Von Lutz HagestedtRSS-Newsfeed neuer Artikel von Lutz Hagestedt

Besprochene Bücher / Literaturhinweise

Das 1969 gegründete Zentralinstitut für Literaturgeschichte (ZIL) entstand im Zuge der Reform der Akademie der Wissenschaften und verdankt sich dem gesamtgesellschaftlichen Innovationsdruck, der - in Ost- ebenso wie in Westeuropa - auf den Bildungseinrichtungen lastete. Das Forschungsinstitut, das mit Lehre an den Universitäten nicht konfrontiert war, sollte "zum führenden Zentrum für Literaturgeschichte und Literaturtheorie marxistischer Art" entwickelt werden.
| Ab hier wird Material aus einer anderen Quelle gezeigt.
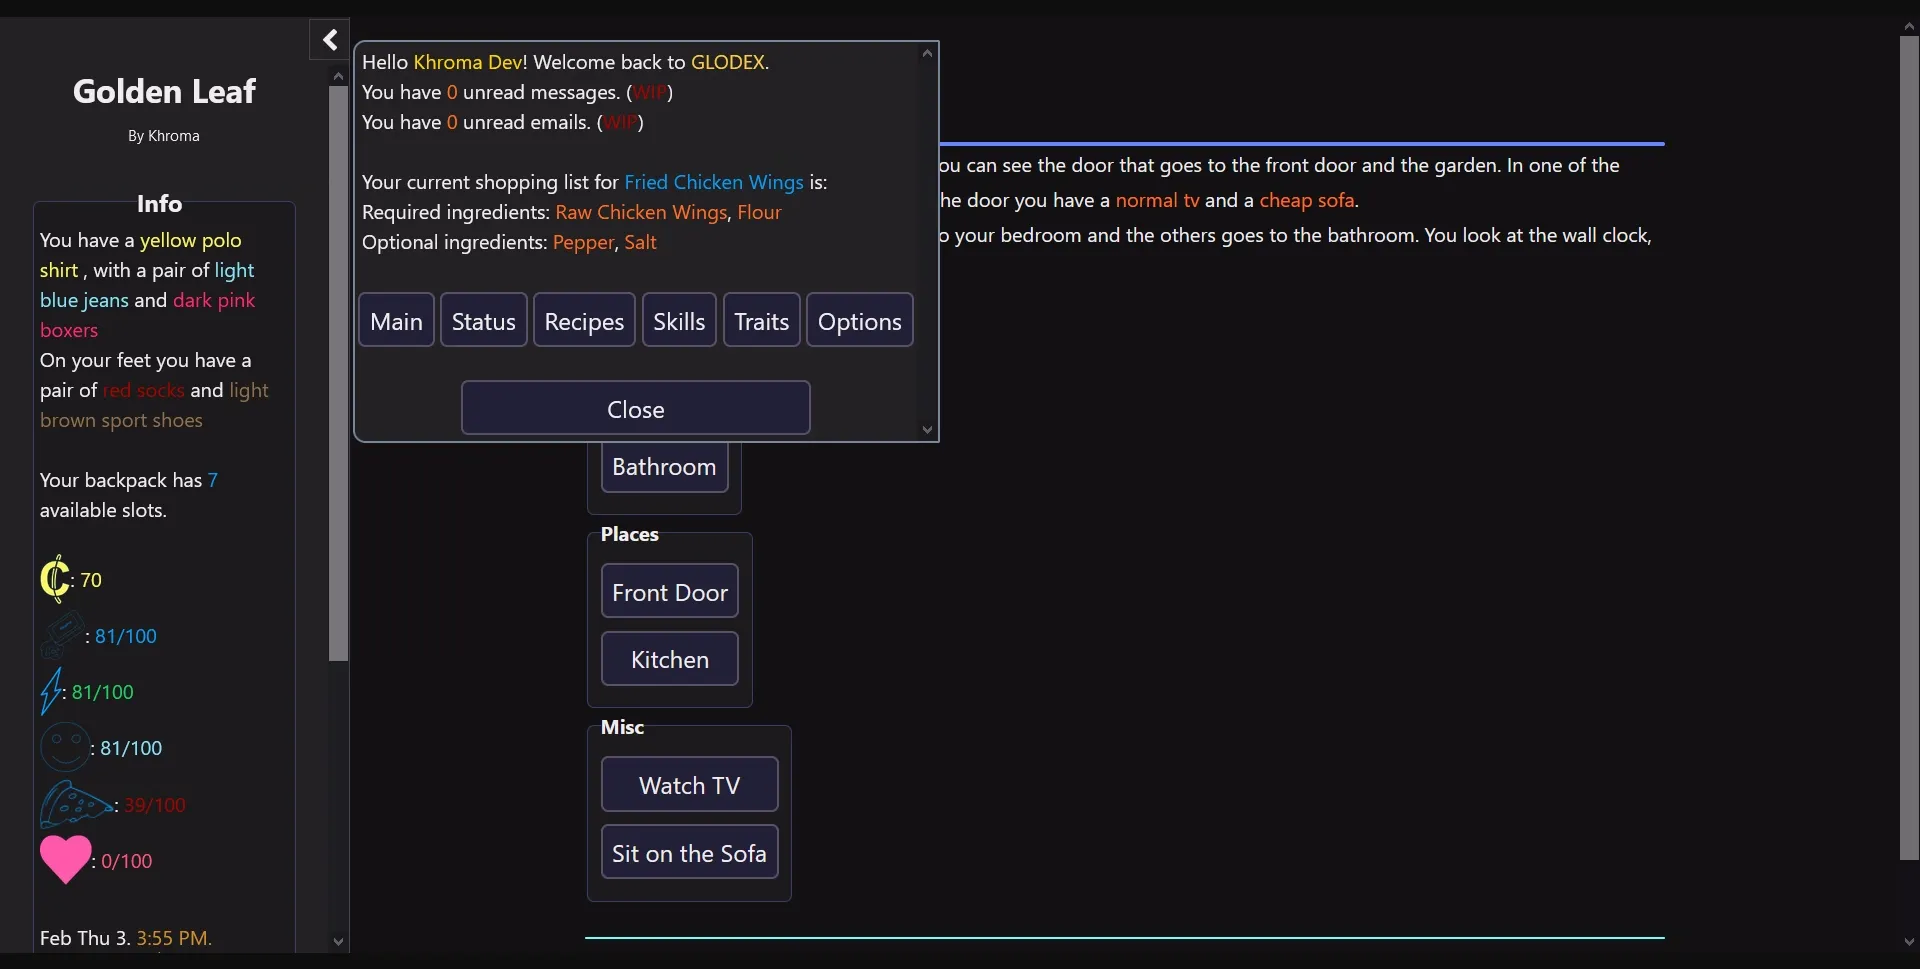Open the Recipes tab

click(x=584, y=321)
Hier entstanden interdisziplinär und jenseits des materialen und methodischen Kanons der einzelnen Philologien gemeinsame Forschungsinteressen und Forschungslinien, die sich in - mitunter Aufsehen erregenden - Publikationen wie "Gesellschaft - Literatur - Lesen. Literaturrezeption in theoretischer Sicht" (1973) oder "Literarische Widerspiegelung. Geschichtliche und theoretische Dimensionen eines Problems" (1981) niederschlugen.
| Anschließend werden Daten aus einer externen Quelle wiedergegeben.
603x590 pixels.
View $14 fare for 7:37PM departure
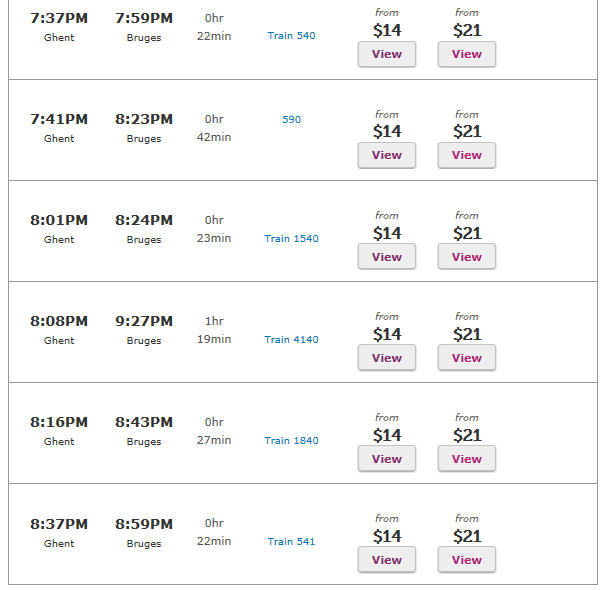386,54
Mitte der 1970er-Jahre, erinnern sich die Herausgeberinnen, wehte am ZIL "noch der frische Wind von Experiment und Innovation" - es vollzog sich, ganz analog zur Entwicklung in der Bundesrepublik, die Wende von einer "form- zu einer sozialgeschichtlichen Orientierung". Dieser methodischen Modernisierung entsprach der Übergang von einer produktions- zu einer rezeptionsästhetischen Perspektive, doch gelang es hier nicht, auch die Autoren der Klassischen Moderne entsprechend ihres Ranges einzubeziehen und zu würdigen. Schon die Kafka-Konferenz im tschechischen Liblice (1963) hatte ergeben, dass dessen Konzept der "Entfremdung" nicht mit der "sozialistischen Realität" vereinbar sei - folglich müsse sein Werk für die literarische Öffentlichkeit der DDR unverständlich sein und belanglos bleiben. Das Begehren der ostdeutschen Verlage, ihn und andere bedeutende Autoren der Moderne dennoch zu verlegen, war damit zum Scheitern verurteilt.
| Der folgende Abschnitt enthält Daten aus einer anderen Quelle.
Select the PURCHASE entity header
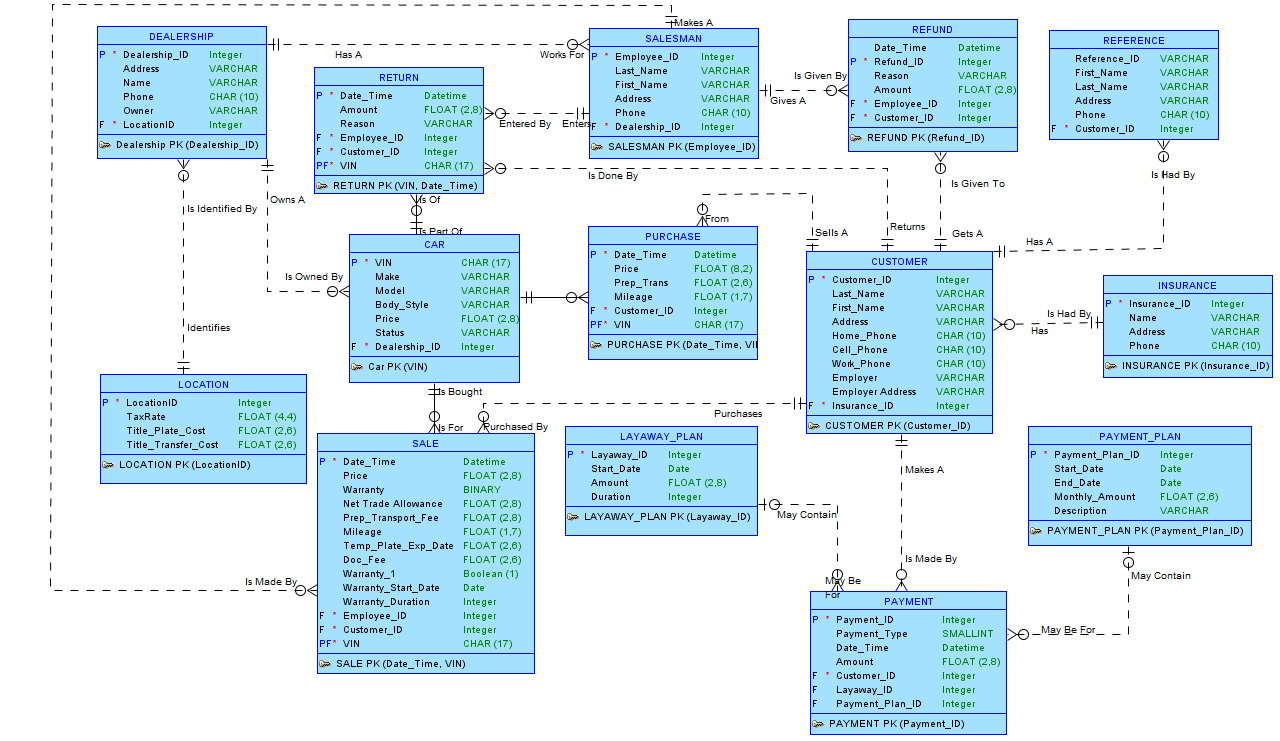 pos(672,237)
"Der Erfolg", so Werner Mittenzwei als erster Direktor des Institutes, "konnte nur durch Bücher herbeigeführt werden, die in der Öffentlichkeit Beachtung fanden". Und die Resonanz war mitunter enorm: Der Band "Literarische Widerspiegelung" etwa, prominent bei Aufbau mit 3.000 Exemplaren aufgelegt, war Mitte 1983 auf einen Lagerbestand von 784 Exemplaren geschmolzen und Ende 1986 mit 32 Exemplaren so gut wie vergriffen. Höchst respektabel also für ein anspruchsvolles Werk wie dieses, das einen vergleichsweise offenen und innovativen Theoriediskurs pflegte. Jedoch: Die Trennung von Akademie und Universität, das Konzept also, geisteswissenschaftliche Forschung außeruniversitär zu betreiben und damit von der Lehre abzukoppeln, überstand das Ende der DDR nicht - das ZIL wurde mit dem Ausklang des Jahres 1991 abgewickelt, einzelne, positiv evaluierte Arbeitsbereiche wurden ausgegliedert und unter neuen Projektnamen weitergeführt.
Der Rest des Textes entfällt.